Both these marriages were revoked shortly afterwards, however. This was possibly on the urging of Julia Maesa, the grandmother who had engineered Elagabalus' rise to the imperial throne. Elagabalus then married Annia Faustina, a more generally acceptable choice to the senatorial elite. Within a short time, however, Elagabalus had divorced Faustina and returned to living with Severa, claiming that the original divorce was invalid. It is believed that Severa remained with Elagabalus until his assassination in 222. The two are not believed to have had any children.

Severa's own opinions about the entire affair are not very well recorded. Some sources state that she was forced to marry against her will, and others go further, alleging rape.

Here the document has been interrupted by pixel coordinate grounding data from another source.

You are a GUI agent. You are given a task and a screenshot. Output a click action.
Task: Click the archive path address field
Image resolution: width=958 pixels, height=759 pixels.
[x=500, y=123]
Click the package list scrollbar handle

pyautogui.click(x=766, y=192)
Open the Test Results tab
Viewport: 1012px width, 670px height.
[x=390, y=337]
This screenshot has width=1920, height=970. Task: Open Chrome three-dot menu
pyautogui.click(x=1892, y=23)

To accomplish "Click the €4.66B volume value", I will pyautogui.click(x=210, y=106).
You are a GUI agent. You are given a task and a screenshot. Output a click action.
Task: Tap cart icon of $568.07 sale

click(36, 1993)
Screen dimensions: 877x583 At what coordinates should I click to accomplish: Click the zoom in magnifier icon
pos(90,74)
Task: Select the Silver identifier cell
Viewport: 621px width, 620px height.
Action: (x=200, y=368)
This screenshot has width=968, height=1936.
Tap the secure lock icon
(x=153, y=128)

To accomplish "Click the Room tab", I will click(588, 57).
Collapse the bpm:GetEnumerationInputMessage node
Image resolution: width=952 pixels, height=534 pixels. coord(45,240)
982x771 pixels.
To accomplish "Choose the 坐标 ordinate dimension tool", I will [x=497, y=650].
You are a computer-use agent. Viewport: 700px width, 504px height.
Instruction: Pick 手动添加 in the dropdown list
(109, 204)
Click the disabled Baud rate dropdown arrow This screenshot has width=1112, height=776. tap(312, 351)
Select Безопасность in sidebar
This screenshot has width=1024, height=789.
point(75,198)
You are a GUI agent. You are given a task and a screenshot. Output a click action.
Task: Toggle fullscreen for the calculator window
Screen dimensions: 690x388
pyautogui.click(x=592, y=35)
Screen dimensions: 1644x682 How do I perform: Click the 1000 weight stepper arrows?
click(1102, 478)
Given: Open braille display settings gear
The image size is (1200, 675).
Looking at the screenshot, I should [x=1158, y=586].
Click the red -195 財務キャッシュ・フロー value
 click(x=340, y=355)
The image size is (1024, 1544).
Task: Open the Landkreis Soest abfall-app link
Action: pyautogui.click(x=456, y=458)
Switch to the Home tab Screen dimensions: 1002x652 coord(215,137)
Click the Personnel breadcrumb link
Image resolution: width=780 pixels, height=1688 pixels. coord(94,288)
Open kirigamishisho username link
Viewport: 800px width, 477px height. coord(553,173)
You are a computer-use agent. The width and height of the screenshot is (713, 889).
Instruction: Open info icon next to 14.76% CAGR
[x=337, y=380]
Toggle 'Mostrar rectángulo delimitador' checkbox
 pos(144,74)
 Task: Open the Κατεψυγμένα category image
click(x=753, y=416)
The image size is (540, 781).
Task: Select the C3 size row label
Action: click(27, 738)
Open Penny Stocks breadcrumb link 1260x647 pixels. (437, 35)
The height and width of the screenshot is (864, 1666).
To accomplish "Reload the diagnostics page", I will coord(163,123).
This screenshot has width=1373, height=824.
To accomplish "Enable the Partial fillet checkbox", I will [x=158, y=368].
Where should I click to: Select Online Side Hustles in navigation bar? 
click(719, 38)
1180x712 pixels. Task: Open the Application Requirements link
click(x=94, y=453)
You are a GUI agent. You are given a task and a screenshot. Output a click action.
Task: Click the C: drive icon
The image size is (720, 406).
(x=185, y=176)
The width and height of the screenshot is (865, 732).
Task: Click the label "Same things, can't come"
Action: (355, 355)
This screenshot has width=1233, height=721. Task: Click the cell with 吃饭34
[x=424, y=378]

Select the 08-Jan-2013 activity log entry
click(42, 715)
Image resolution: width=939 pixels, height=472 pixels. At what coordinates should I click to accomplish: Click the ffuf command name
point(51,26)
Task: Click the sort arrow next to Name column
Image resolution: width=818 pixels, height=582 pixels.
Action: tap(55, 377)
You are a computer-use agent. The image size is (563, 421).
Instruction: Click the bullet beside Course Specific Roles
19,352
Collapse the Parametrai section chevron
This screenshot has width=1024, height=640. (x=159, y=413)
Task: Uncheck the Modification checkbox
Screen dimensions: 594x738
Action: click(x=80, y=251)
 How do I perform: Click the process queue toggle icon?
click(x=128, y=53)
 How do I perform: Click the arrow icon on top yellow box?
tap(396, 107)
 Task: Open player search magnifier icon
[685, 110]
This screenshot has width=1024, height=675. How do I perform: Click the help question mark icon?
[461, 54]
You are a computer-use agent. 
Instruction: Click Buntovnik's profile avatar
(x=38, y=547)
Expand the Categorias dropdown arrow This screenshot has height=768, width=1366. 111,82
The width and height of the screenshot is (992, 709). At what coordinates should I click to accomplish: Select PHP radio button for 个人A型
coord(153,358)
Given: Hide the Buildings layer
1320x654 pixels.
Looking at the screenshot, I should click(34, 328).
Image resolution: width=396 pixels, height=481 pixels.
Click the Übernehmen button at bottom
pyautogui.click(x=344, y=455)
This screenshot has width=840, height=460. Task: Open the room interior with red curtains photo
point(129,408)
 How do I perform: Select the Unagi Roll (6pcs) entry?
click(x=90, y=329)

It is claimed by some historians, however, that many stories about Elagabalus have been exaggerated by his enemies, and so there is no certainty about what actually happened. It is unclear whether Elagabalus had any real feelings towards Severa, or whether he was more concerned with the symbolism of the marriage. Elagabalus also had relationships with men, and the historian Cassius Dio claims that Elagabalus had a more stable relationship with his chariot driver, Hierocles, than with any of his wives.

Her fate after Elagabalus's assassination is unknown.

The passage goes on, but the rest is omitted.